We're studying simulated petri dishes in this week's Riddler! We want to figure out how likely a colony of bacteria is to survive, given what we know about how often its cells divide. This is a classic problem that can be modeled with a stochastic process, but we'll try a different approach with very large markov transition matrices built in python and numpy.

You are studying a new strain of bacteria, Riddlerium classicum (or R. classicum, as the researchers call it). Each R. classicum bacterium will do one of two things: split into two copies of itself or die. There is an 80 percent chance of the former and a 20 percent chance of the latter.If you start with a single R. classicum bacterium, what is the probability that it will lead to an everlasting colony (i.e., the colony will theoretically persist for an infinite amount of time)?

Extra credit:Suppose that, instead of 80 percent, each bacterium divides with probability p. Now what’s the probability that a single bacterium will lead to an everlasting colony?

**With its 80% doubling rate, the R. classicum bacteria has a 75% chance to survive indefinitely.** (It's unclear if its sibling bacteria,

The survival rate is highly dependent on the doubling rate, as the chart below shows. For doubling rates less than 50%, a colony of bacteria will surely go extinct, but for doubling rates above 50%, the survival odds improve substantially.

This class of problem, called a "birth-death process", can get very complicated, but for this simple case of cells doubling or dying, there is a formula for the survival rate as a function of $p$:

$\text{Survival Rate}(p) = max(0, 1 - \frac{1 - p}{p})$

This tells us that the survival rate for a colony with an 80% doubling rate is $1 - \frac{0.2}{0.8}$, or 75%. It also tells us that it's impossible for a colony of bacteria to survive if the doubling rate is less than 50%.

Birth-death problems can get pretty gnarly, but this particular version is one of the simpler cases: a cell may only divide or die, and cells can't leave or enter the closed system. In continuous time, the colony can be modeled using a *stochastic process*, which is a mathematical model that lets us simulate the behavior of systems which behave randomly over time.

Small plug:I've actually been working on an open source python library to model stochastic processes in the financial markets, called`pyesg`

. This library lets you simulate random processes like stocks, interest rates, or energy prices, which you could use to simulate investment portfolios, decide which mortgage to choose, or plan for market downturns. Check it out on github!

There's also another way to model this process. We can model time in discrete steps, simulating whether each cell in the colony divides or dies, and track the population size over time. For example, a starting population of 6 could become a population of $\{0,\ 2,\ 4,\ 6,\ 8,\ 10,\, 12\}$, based on which cells divide or die. The odds of each new population are called transition probabilities. We want to create a matrix of these transition probabilities to be able to determine the long term behavior of the system, which is a technique I've used on many prior Riddler puzzles.

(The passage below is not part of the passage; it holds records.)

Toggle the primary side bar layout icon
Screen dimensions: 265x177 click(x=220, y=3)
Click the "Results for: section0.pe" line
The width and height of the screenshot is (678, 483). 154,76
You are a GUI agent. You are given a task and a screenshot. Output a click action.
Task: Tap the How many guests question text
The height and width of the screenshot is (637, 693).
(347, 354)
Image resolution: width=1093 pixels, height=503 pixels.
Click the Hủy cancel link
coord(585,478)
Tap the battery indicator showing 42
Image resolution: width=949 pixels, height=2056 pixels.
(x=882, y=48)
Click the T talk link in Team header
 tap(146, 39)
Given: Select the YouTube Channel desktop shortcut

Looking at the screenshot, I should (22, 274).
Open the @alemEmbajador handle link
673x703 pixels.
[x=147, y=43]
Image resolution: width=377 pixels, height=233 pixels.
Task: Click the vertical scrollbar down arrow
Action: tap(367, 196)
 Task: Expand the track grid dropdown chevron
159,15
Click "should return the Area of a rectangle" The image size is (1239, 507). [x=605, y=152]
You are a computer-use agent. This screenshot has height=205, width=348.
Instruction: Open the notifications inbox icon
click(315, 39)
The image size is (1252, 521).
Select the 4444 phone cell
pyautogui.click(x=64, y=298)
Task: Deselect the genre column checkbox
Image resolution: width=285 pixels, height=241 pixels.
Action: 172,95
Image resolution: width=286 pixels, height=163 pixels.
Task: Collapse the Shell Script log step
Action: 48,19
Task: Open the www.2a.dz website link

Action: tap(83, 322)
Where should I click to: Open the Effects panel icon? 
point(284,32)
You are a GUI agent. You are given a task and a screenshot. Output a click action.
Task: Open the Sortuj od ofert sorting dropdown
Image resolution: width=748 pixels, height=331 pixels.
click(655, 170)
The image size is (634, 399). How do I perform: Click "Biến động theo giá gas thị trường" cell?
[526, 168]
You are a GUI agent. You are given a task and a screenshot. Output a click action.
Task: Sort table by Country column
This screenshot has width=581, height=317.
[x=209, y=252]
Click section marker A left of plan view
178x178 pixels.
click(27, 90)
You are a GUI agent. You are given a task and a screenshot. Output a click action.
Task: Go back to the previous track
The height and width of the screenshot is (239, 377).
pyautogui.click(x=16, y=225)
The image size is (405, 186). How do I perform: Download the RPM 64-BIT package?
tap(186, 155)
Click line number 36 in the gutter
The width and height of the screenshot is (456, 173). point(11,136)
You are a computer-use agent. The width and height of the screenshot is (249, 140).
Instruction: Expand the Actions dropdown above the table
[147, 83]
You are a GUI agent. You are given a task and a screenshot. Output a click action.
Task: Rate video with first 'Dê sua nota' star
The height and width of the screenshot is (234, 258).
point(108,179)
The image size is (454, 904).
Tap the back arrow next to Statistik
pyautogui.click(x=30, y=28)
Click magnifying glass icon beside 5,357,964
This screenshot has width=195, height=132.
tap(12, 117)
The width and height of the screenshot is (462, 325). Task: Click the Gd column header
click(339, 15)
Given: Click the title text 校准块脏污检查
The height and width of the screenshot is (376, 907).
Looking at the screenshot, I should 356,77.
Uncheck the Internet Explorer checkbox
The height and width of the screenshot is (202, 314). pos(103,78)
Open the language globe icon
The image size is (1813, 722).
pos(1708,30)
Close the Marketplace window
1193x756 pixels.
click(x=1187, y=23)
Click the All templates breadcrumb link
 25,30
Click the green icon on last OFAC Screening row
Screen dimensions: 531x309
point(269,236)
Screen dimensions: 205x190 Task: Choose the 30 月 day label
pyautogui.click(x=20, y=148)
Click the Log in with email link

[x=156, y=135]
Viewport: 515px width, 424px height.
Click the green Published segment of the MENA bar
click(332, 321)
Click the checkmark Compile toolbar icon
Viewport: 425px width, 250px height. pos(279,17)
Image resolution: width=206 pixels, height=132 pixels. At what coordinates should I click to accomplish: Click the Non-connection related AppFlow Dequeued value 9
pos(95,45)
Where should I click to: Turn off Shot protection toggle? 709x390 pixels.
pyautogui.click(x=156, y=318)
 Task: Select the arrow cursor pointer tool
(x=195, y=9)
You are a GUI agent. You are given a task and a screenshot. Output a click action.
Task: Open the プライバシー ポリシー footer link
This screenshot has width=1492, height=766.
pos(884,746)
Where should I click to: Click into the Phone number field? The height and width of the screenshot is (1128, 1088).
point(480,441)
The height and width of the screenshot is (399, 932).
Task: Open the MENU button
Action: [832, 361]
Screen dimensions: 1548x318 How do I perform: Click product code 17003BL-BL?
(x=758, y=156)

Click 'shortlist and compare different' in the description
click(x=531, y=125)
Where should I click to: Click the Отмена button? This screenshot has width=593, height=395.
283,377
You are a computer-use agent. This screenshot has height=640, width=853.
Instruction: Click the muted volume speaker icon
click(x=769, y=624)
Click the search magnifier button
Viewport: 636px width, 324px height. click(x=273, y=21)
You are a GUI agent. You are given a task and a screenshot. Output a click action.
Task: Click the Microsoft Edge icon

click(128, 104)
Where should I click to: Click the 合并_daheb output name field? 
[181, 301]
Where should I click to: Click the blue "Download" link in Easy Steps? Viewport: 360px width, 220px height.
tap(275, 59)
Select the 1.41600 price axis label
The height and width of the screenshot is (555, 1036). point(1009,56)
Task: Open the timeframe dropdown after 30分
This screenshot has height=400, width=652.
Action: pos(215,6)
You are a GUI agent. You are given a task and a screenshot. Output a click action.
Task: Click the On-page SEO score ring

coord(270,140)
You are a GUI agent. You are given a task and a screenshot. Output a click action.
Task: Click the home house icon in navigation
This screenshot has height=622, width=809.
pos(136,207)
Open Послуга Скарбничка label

The difference here is that the colony population can theoretically grow to infinite size, and the typical markov chain transition matrix approach only works for finite-sized matrices. While it might seem like this is a dead end, we can work around it.

We are interested in three possible states: permanent colony extinction (☠), indefinite colony survival, or a transient state between the two. Rather than trying to model an infinite population, we'll assume that a sufficiently large population, e.g. 500 or 1000 cells, eventually leads to survival. In other words, with a large enough finite matrix, our answer should approach the true answer.

In my experiments, a matrix with size 500 seemed to converge nicely to the true result, and was quick to compute. Ultimately, the `survival_probability`

function tells us how likely it is for a colony to reach a given size before going extinct. For example, here's the calculation for the original problem, with the 80% doubling rate.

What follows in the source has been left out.